## How to complete this task
Output must match the data below exactly from its first line through the line that contains "Facebook (154, 1958)", with no other line.

## Data in this exercise

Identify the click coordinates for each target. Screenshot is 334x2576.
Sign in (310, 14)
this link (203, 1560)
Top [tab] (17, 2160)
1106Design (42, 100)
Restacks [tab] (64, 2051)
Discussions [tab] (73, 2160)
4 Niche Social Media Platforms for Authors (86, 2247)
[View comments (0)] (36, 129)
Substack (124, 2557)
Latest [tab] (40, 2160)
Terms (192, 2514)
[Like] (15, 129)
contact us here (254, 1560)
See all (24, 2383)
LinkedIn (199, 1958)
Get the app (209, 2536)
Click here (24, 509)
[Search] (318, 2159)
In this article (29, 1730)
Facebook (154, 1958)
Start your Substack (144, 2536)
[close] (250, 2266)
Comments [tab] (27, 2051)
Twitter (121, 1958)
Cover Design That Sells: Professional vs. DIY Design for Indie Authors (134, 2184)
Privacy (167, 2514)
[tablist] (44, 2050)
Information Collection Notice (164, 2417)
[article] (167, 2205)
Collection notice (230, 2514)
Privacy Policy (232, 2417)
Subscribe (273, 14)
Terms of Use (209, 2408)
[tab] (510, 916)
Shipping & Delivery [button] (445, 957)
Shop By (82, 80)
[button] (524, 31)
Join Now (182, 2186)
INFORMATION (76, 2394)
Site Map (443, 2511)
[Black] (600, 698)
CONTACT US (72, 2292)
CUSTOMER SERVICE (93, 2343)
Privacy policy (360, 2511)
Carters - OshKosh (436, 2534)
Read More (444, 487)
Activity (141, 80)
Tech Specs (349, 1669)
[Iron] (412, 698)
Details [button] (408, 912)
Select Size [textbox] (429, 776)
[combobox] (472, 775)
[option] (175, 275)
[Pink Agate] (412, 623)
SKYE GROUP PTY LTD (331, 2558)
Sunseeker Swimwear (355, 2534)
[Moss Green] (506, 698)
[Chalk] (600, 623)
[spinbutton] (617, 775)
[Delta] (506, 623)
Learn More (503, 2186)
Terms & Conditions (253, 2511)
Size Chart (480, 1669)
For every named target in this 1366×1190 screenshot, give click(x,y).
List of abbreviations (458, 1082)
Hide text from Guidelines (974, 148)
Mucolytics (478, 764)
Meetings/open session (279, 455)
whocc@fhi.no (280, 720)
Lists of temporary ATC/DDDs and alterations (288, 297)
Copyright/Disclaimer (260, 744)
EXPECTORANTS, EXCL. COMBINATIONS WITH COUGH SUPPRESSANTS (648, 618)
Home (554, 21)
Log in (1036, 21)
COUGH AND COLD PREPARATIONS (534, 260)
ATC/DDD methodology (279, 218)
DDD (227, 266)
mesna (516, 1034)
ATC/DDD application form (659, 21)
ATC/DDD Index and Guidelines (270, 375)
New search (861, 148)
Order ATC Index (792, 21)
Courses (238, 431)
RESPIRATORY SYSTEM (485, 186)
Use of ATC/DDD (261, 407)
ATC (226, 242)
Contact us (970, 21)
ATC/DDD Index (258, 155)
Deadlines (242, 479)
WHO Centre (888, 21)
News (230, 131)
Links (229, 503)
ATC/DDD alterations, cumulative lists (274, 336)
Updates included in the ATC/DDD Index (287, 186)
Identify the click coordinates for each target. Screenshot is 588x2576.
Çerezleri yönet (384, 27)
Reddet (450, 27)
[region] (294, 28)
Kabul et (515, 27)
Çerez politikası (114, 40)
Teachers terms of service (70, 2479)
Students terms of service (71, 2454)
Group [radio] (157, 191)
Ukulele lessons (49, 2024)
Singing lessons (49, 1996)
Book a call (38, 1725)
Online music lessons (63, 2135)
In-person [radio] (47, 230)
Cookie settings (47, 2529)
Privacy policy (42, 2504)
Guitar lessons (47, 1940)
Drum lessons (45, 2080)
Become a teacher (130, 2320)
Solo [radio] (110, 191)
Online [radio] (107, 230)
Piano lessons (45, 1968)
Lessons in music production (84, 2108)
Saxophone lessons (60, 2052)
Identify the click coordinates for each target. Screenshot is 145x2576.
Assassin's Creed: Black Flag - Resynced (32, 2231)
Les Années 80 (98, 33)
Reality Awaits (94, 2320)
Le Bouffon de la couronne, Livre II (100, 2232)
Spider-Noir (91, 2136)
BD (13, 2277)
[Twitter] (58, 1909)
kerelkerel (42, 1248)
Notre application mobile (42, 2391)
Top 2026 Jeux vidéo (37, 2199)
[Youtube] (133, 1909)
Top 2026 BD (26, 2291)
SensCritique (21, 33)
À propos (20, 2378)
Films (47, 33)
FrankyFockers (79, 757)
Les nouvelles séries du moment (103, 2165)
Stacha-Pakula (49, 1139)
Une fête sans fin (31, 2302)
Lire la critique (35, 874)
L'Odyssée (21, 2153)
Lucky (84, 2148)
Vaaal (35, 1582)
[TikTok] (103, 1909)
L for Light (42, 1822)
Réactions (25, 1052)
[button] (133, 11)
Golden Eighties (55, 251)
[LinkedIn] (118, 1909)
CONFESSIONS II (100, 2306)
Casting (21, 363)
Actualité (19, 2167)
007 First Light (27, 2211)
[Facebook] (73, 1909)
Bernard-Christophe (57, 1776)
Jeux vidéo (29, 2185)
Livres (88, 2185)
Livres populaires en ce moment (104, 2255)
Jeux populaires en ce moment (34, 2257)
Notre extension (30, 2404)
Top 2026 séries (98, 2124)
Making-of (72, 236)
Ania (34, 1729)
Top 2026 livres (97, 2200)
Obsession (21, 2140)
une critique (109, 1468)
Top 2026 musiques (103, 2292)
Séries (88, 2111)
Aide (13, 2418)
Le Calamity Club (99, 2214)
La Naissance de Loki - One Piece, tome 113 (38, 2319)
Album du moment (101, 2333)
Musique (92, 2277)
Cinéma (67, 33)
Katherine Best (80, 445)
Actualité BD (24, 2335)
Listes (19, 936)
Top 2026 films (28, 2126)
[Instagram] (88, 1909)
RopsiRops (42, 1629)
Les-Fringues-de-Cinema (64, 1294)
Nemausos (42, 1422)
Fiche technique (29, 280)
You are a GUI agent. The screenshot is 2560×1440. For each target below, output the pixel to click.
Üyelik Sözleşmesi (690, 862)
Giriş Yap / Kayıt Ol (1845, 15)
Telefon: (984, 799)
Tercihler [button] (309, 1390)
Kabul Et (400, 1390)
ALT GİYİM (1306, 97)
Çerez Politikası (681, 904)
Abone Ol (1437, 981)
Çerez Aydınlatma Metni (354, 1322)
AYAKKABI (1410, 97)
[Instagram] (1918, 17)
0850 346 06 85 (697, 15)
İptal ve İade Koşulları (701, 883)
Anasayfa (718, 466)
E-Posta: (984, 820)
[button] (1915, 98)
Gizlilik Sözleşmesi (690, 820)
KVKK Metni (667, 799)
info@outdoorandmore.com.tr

## Task output
Identify the click coordinates for each target. Screenshot is 334x2576.
Sign in (310, 14)
this link (203, 1560)
Top [tab] (17, 2160)
1106Design (42, 100)
Restacks [tab] (64, 2051)
Discussions [tab] (73, 2160)
4 Niche Social Media Platforms for Authors (86, 2247)
[View comments (0)] (36, 129)
Substack (124, 2557)
Latest [tab] (40, 2160)
Terms (192, 2514)
[Like] (15, 129)
contact us here (254, 1560)
See all (24, 2383)
LinkedIn (199, 1958)
Get the app (209, 2536)
Click here (24, 509)
[Search] (318, 2159)
In this article (29, 1730)
Facebook (154, 1958)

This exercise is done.